→ Отрывок
Привыкнув со времен научной революции XVII века к тому, что математика — это язык природы, физики устроили настоящий мозговой штурм и к середине 1920-х годов разработали математическую модель поведения микрочастиц. Теория, названная квантовой механикой, оказалась самой точной среди всех физических дисциплин: до сих пор не обнаружено ни единого отклонения от ее предсказаний (хотя некоторые из этих предсказаний получаются из математически бессмысленных выражений вроде разности двух бесконечных величин). Но вместе с тем точный смысл математических конструкций квантовой механики практически не поддается объяснению на обыденном языке.

Взять, к примеру, принцип неопределенности, одно из фундаментальных соотношений квантовой физики. Из него следует, что чем точнее измерена скорость элементарной частицы, тем меньше можно сказать о том, где она находится, и наоборот. Будь автомобили квантовыми объектами, водители не боялись бы фоторегистрации нарушений. Стоило измерить скорость машины радаром, как ее положение становилось бы неопределенным, и она наверняка не попадала бы в кадр. А если бы, наоборот, на снимке зафиксировалось ее изображение, то погрешность измерения на радаре не позволила бы определить скорость.

[Сохранённые записи данных]
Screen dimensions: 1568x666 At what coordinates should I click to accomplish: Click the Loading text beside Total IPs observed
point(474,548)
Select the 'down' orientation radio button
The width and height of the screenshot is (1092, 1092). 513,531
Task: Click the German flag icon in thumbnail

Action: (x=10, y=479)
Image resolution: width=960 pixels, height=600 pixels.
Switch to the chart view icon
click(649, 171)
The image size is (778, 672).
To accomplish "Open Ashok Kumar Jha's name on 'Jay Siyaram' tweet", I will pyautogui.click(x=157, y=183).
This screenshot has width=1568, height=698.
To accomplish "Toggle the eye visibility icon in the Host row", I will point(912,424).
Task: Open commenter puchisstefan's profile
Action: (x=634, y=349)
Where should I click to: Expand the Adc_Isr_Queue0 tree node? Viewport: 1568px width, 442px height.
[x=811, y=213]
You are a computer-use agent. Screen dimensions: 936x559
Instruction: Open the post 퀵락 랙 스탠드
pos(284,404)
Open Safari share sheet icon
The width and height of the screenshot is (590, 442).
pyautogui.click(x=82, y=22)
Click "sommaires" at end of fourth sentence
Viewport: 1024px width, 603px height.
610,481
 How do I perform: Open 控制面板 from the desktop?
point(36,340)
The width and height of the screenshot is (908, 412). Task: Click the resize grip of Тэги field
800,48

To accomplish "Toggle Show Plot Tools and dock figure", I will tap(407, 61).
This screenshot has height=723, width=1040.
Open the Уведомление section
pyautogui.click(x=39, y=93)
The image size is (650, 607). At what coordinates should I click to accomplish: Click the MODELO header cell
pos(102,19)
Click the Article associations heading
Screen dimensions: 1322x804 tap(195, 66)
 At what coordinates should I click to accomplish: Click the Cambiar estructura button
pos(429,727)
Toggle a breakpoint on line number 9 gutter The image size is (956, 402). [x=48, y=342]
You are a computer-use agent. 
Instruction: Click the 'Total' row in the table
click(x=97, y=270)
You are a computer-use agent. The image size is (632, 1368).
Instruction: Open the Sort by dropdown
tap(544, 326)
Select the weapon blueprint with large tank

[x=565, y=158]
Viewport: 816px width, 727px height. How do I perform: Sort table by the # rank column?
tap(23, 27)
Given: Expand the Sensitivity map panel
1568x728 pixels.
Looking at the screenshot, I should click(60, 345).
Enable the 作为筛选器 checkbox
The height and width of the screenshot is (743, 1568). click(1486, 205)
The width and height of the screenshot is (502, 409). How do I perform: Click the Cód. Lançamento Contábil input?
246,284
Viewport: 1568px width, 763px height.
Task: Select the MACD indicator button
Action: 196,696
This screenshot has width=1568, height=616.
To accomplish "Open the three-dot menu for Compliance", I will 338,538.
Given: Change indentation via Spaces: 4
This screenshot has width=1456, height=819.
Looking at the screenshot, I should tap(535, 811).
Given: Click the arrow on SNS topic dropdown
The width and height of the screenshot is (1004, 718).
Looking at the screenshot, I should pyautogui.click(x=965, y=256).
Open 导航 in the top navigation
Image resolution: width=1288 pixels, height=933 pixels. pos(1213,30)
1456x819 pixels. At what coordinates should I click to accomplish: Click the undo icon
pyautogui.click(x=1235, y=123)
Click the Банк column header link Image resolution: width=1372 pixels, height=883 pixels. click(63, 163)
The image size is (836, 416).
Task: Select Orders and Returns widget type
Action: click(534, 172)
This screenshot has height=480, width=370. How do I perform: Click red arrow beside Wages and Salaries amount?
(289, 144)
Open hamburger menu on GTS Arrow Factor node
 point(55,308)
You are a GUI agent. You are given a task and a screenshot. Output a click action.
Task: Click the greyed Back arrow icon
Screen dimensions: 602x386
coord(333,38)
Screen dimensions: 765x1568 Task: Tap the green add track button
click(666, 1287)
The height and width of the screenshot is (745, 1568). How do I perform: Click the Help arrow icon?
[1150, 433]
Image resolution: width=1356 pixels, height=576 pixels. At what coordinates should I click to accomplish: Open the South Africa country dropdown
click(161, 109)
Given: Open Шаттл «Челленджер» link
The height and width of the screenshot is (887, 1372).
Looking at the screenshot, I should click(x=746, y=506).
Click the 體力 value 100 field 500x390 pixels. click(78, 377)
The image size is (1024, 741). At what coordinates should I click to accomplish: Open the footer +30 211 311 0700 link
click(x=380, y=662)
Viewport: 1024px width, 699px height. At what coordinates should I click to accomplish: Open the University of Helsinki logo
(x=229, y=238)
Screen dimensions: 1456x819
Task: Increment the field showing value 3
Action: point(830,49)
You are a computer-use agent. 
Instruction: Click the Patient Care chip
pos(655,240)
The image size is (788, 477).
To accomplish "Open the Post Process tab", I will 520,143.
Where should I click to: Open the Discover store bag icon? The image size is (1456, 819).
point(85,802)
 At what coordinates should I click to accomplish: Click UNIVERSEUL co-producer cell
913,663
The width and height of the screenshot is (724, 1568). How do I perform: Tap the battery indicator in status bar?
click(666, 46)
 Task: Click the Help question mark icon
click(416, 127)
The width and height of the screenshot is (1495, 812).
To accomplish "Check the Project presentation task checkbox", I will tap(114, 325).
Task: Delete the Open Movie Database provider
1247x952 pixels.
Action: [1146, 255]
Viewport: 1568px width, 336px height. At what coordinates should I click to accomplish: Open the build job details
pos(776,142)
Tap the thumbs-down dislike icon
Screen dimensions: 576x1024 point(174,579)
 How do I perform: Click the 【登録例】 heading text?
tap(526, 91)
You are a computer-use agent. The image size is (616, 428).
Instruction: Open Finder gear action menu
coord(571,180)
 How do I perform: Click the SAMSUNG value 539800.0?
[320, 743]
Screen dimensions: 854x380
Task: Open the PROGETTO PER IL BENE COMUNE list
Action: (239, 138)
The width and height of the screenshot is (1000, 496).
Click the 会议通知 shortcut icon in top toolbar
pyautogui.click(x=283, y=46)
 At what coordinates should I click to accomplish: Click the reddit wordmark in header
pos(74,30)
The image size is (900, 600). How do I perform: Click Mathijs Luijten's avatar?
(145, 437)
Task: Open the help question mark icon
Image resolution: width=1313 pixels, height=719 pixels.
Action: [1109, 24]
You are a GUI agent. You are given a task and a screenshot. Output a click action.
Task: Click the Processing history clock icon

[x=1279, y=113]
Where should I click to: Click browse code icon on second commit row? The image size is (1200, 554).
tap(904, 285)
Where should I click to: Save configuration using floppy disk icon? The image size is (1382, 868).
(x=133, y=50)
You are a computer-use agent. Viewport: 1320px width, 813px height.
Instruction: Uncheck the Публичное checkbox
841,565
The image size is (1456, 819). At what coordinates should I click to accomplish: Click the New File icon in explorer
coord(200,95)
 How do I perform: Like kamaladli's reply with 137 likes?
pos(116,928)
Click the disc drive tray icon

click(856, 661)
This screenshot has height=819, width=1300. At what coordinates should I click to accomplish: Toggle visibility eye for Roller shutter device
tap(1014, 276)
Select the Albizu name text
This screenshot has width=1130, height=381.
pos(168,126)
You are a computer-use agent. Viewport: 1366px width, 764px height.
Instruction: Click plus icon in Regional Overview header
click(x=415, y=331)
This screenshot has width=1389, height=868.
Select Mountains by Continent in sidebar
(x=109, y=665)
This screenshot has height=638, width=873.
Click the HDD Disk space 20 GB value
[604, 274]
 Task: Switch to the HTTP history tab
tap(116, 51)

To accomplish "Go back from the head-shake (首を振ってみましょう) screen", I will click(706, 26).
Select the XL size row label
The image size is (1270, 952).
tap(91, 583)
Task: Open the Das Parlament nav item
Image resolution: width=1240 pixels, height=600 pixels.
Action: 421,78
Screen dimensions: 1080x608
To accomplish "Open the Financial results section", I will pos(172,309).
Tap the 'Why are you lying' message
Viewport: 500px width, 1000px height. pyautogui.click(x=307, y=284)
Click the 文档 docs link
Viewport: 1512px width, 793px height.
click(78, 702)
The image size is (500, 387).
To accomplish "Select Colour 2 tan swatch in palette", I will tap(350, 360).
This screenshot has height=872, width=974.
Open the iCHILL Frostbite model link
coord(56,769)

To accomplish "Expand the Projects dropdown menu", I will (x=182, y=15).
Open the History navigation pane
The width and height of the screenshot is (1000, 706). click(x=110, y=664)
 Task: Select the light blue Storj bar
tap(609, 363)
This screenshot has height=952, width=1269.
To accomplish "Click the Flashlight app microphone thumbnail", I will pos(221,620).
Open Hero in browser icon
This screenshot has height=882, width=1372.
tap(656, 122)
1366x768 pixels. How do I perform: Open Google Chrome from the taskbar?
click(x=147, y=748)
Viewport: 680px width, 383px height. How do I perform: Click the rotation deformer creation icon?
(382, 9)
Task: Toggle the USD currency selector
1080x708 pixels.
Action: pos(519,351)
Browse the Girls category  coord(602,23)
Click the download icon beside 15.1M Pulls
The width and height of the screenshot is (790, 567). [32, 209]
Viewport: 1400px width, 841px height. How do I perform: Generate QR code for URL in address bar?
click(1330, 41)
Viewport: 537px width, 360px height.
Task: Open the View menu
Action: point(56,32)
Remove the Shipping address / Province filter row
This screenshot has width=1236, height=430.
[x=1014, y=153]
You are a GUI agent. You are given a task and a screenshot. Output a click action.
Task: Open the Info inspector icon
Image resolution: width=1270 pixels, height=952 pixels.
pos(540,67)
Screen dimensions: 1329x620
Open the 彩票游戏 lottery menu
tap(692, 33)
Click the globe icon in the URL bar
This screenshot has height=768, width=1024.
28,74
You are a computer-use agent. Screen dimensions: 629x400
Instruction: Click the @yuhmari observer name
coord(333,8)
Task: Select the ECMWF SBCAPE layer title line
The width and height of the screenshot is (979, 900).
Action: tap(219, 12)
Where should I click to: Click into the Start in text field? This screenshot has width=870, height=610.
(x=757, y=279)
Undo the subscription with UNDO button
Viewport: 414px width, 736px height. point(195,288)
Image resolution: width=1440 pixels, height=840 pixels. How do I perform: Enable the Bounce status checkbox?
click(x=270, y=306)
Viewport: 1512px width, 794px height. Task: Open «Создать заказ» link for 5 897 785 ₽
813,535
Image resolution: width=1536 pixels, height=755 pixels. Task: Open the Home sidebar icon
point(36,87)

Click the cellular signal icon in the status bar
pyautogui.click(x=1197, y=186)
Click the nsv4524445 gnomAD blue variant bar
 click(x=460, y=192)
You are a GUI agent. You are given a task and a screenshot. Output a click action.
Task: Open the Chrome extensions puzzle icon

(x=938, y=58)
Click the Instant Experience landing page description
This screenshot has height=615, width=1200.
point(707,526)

→ Задания
A - Выведите без изменений часть отрывка о квантовой механике: она начинается со слов «Взять, к примеру, принцип» и заканчивается словами «бы определить скорость.».
B - Продолжите текст о квантовой механике и принципе неопределенности сразу после его последней фразы.

→ Письменные ответы
A -
Взять, к примеру, принцип неопределенности, одно из фундаментальных соотношений квантовой физики. Из него следует, что чем точнее измерена скорость элементарной частицы, тем меньше можно сказать о том, где она находится, и наоборот. Будь автомобили квантовыми объектами, водители не боялись бы фоторегистрации нарушений. Стоило измерить скорость машины радаром, как ее положение становилось бы неопределенным, и она наверняка не попадала бы в кадр. А если бы, наоборот, на снимке зафиксировалось ее изображение, то погрешность измерения на радаре не позволила бы определить скорость.

B -
Достаточно безумная теория

Вместо привычных координат и скоростей квантовую частицу описывают так называемой волновой функцией. Она входит во все уравнения квантовой механики, но ее физический смысл так и не получил вразумительного истолкования. Дело в том, что ее значения выражены не обычными, а комплексными числами, и вдобавок недоступны для непосредственного измерения. Например, для движущейся частицы волновая функция определена в каждой точке бесконечного пространства и меняется во времени. Частица не находится ни в какой конкретной точке и не перемещается с места на место, как маленький шарик. Она словно бы размазана по пространству и в той или иной мере присутствует сразу везде, где-то концентрируясь, а где-то сходя на нет.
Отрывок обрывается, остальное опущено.